Frequency of adoptively transferred CLDN18.2-TCAR T cells in peripheral blood of these mice was found to be low 17 days after adoptive T-cell transfer (Fig. 2C, right). As persistence of transferred CAR T cells is known to be critical for their clinical effect (43–45), we looked for ways to increase the persistence of the TCAR T cells. One prerequisite for strong T-cell proliferation and survival is the presence of costimulatory signals, inherent to DCs used in our earlier experiments, but lacking in tumor cells. By transfecting CLDN+ PA-1 and Colo-699-N tumor cells with costimulatory molecules CD80 and 4-1BBL (ref. 46; Supplementary Fig. S7A), we markedly improved antigen-dependent proliferation of CLDN-TCAR transfected or transduced T cells. CLDN-CAR-BBζ T cells did not benefit further from this provision of costimulatory signals, presumably due to costimulation already provided by the CAR construct itself (Fig. 3A and B).

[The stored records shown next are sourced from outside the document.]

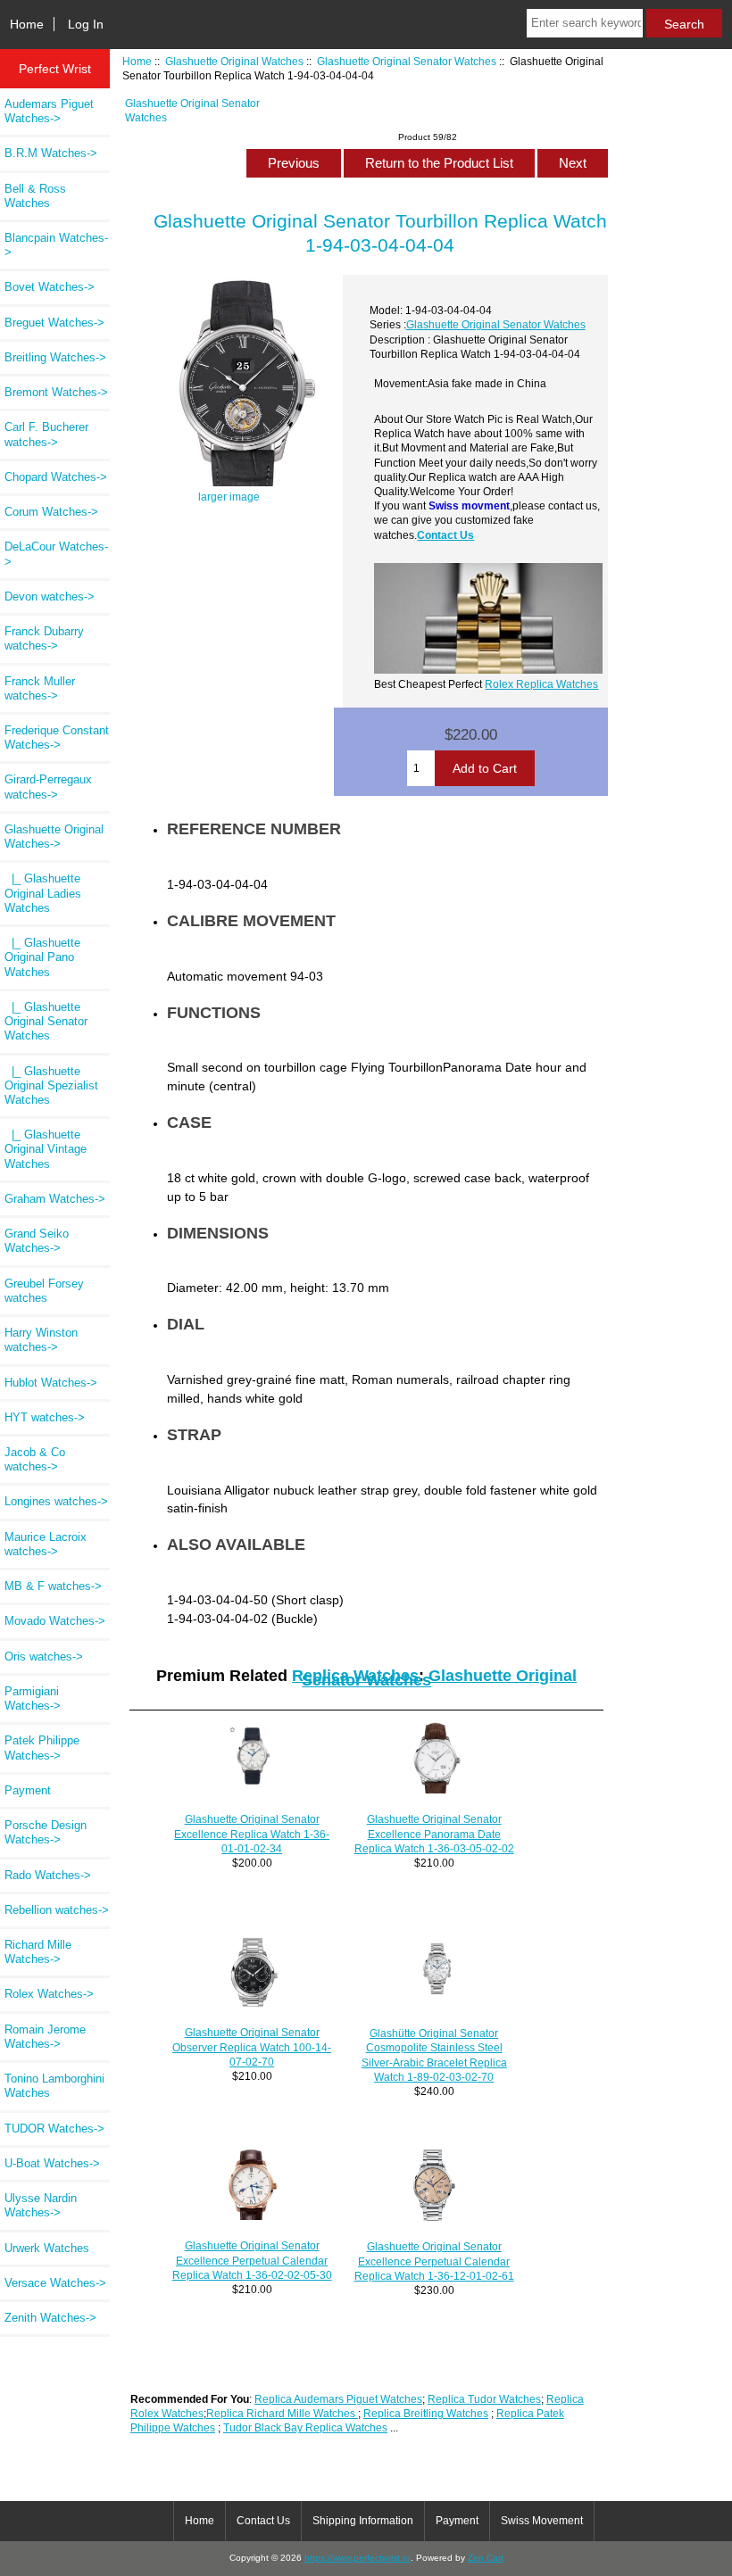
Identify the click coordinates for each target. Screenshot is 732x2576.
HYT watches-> (44, 1417)
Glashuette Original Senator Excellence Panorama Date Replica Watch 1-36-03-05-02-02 (434, 1833)
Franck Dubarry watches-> (44, 638)
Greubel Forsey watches (44, 1291)
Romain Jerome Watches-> (45, 2036)
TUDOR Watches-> (54, 2128)
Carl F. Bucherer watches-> (46, 434)
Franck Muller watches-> (39, 688)
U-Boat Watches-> (52, 2163)
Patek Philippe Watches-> (41, 1747)
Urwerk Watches (46, 2248)
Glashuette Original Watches (234, 61)
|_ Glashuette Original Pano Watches (42, 957)
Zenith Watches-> (50, 2317)
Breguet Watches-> (54, 322)
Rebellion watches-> (56, 1910)
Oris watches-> (43, 1656)
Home (27, 24)
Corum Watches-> (51, 511)
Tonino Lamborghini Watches (54, 2086)
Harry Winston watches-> (41, 1340)
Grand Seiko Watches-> (36, 1241)
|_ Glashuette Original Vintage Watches (45, 1149)
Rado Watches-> (47, 1875)
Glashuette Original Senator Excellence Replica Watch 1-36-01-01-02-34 (251, 1833)
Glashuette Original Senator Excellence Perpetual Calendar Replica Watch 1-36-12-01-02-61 (434, 2261)
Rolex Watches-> (49, 1993)
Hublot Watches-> (50, 1382)
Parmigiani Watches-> (32, 1698)
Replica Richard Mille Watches (282, 2413)
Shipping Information (362, 2520)
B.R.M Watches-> (50, 153)
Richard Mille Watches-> (37, 1952)
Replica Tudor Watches (484, 2399)
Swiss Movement (542, 2520)
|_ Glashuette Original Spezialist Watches (51, 1085)
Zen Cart (485, 2558)
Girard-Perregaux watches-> (48, 786)
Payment (27, 1790)
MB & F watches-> (53, 1586)
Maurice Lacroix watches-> (45, 1544)
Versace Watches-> (55, 2283)
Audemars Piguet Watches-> (49, 111)
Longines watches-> (56, 1501)
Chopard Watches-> (55, 477)
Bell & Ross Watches (35, 196)
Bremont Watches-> (56, 392)
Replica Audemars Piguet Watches (338, 2399)
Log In (86, 24)
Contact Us (445, 535)
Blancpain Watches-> (56, 245)
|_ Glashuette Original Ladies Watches (42, 893)
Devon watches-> (49, 596)
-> (54, 836)
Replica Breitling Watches (425, 2413)
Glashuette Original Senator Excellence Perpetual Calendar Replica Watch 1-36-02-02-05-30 (252, 2260)
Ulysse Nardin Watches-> (40, 2205)
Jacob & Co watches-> (34, 1459)
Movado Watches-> (54, 1621)
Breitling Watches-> (55, 357)
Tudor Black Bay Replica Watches (305, 2427)
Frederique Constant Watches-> (56, 737)
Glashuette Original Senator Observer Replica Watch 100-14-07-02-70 (251, 2046)
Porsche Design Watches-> (45, 1832)
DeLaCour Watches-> (56, 553)
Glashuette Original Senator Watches (406, 61)
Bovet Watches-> (49, 287)
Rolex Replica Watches (541, 684)
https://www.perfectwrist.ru (357, 2558)
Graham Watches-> (54, 1198)
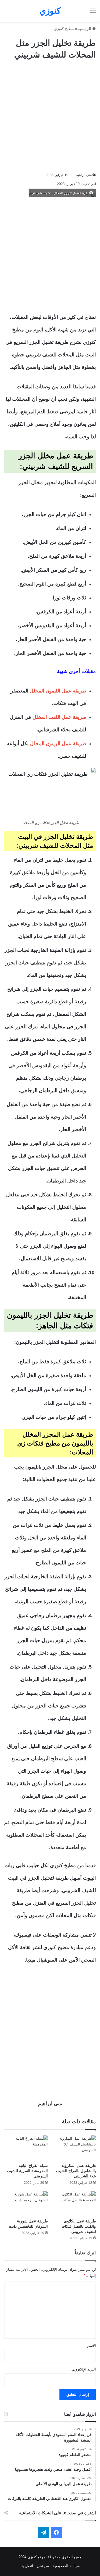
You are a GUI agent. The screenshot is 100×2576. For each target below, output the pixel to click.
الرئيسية (85, 28)
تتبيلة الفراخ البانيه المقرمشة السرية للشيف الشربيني (27, 2170)
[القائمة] (93, 13)
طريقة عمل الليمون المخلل (58, 691)
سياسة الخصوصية (66, 2566)
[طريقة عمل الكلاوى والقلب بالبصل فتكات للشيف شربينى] (74, 2203)
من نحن (43, 2566)
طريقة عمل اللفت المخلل (59, 717)
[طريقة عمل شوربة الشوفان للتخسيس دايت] (26, 2203)
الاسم (91, 2346)
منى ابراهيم (84, 175)
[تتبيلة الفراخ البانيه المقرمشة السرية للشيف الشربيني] (26, 2147)
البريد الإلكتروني (83, 2369)
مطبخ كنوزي (64, 28)
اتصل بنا (27, 2566)
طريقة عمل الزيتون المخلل (58, 743)
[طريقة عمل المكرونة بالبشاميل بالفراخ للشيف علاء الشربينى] (74, 2147)
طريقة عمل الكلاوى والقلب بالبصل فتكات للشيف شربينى (78, 2226)
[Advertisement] (50, 116)
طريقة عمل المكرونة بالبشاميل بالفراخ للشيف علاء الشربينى (76, 2170)
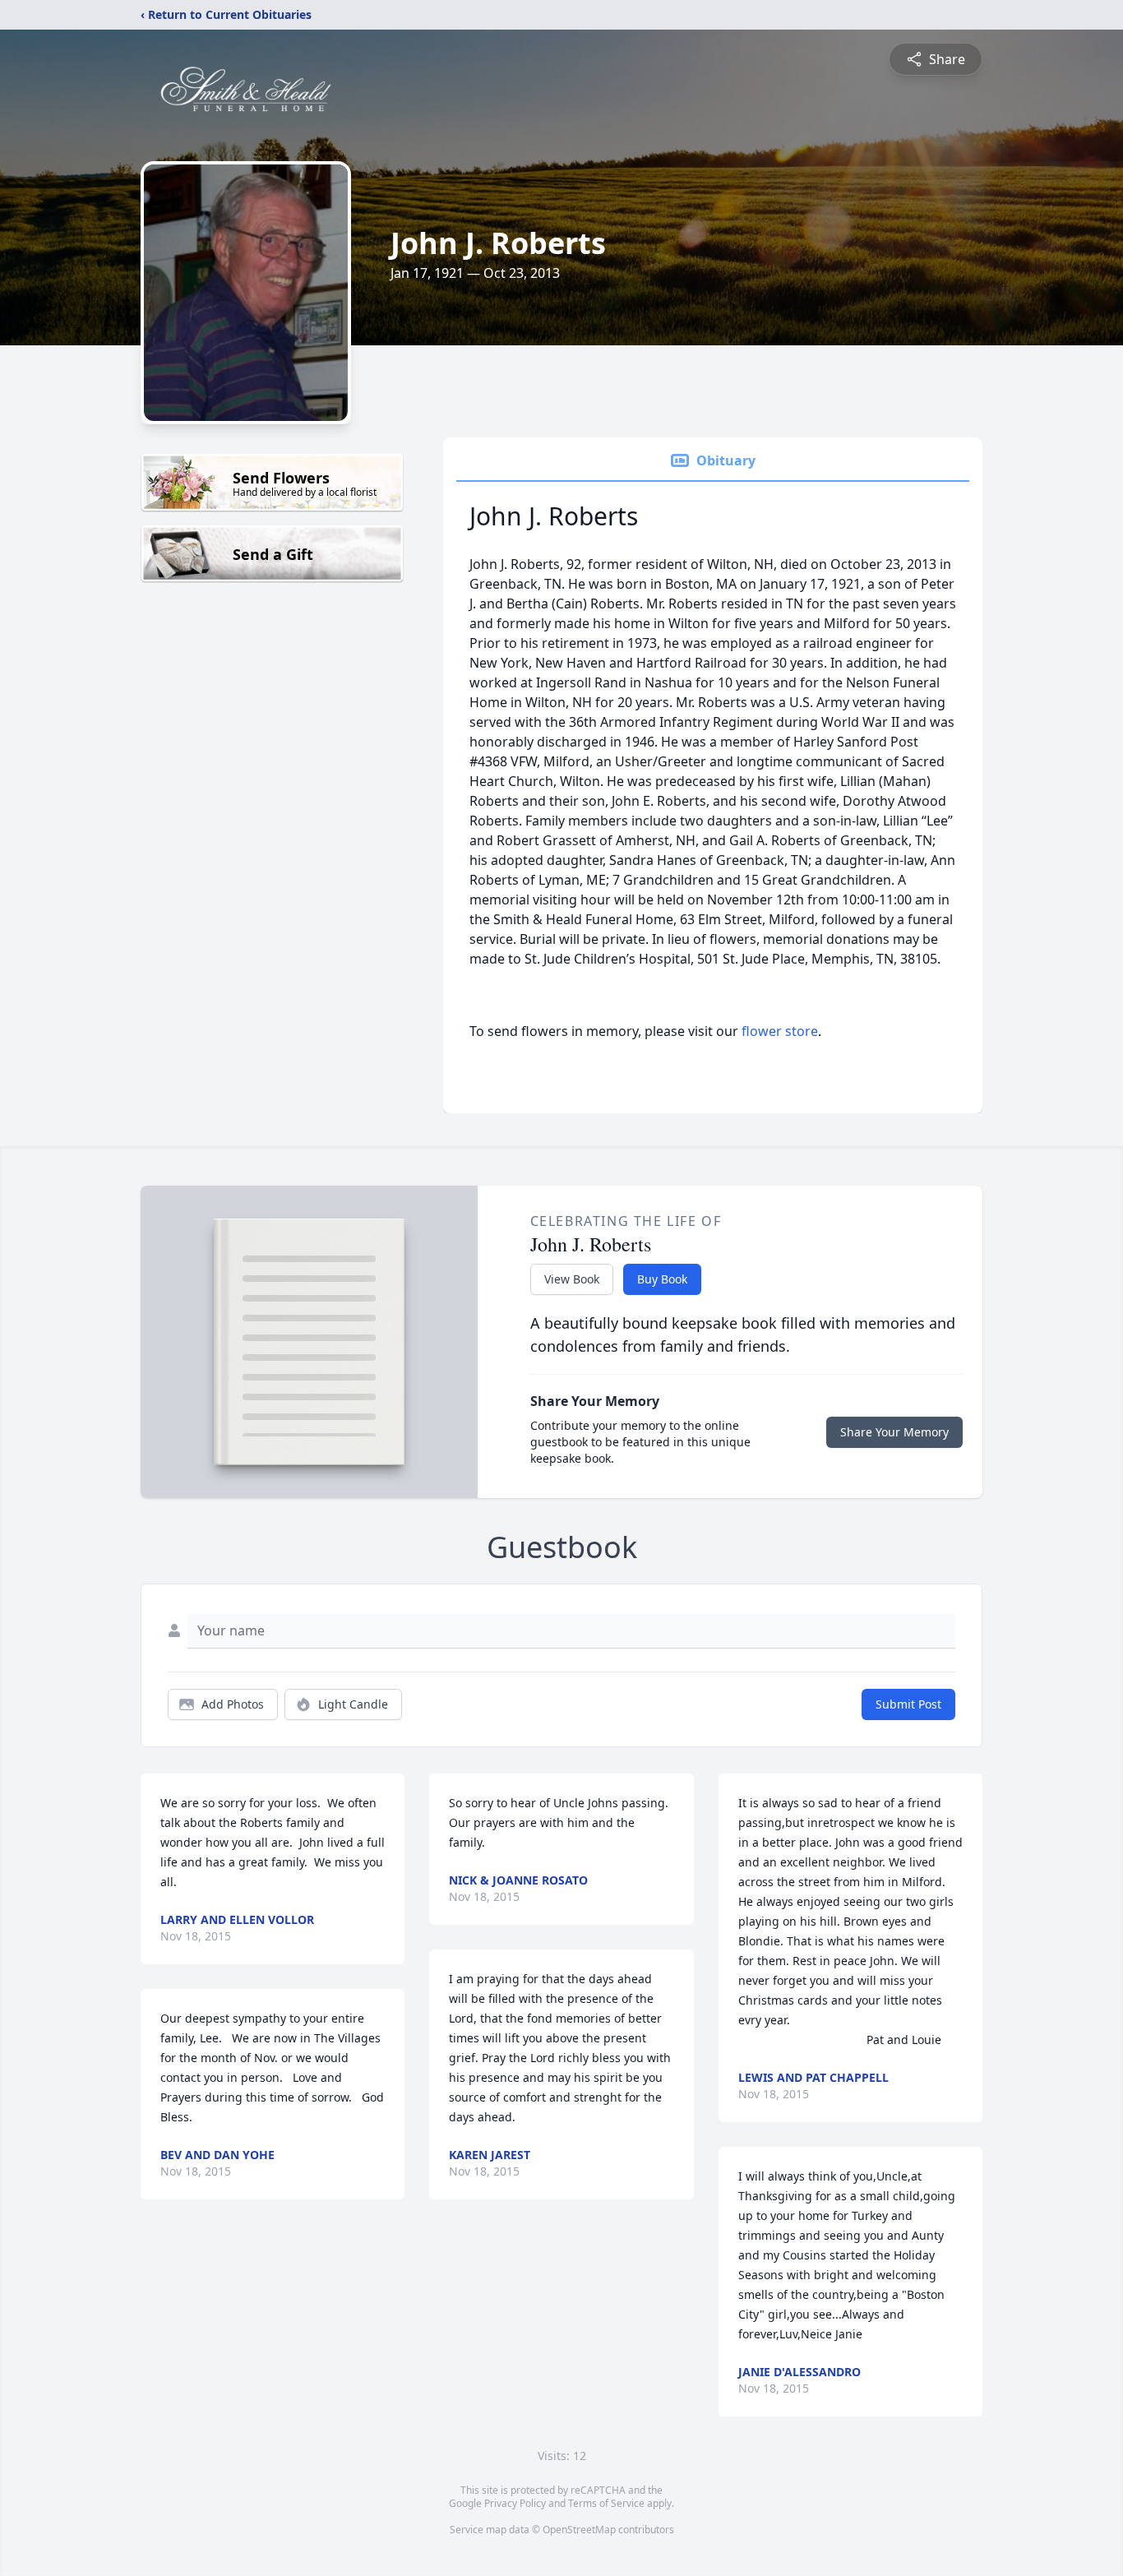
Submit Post (908, 1704)
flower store (780, 1031)
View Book (571, 1279)
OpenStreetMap (579, 2530)
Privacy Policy (515, 2503)
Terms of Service (606, 2503)
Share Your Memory (894, 1432)
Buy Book (662, 1279)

We next verified the effect of costimulation in the repetitive in vitro killing assay. CLDN-TCAR T cells rechallenged with spheroids coexpressing costimulatory molecules cleared CLDN+ spheroids more successfully than those challenged without costimulation (Supplementary Fig. S7B). Similarly, rechallenge with CLDN+ DCs as a physiologically relevant source of costimulation, improved the efficiency of TCAR T cells at killing CLDN+ PA-1 spheroids (Supplementary Fig. S7C).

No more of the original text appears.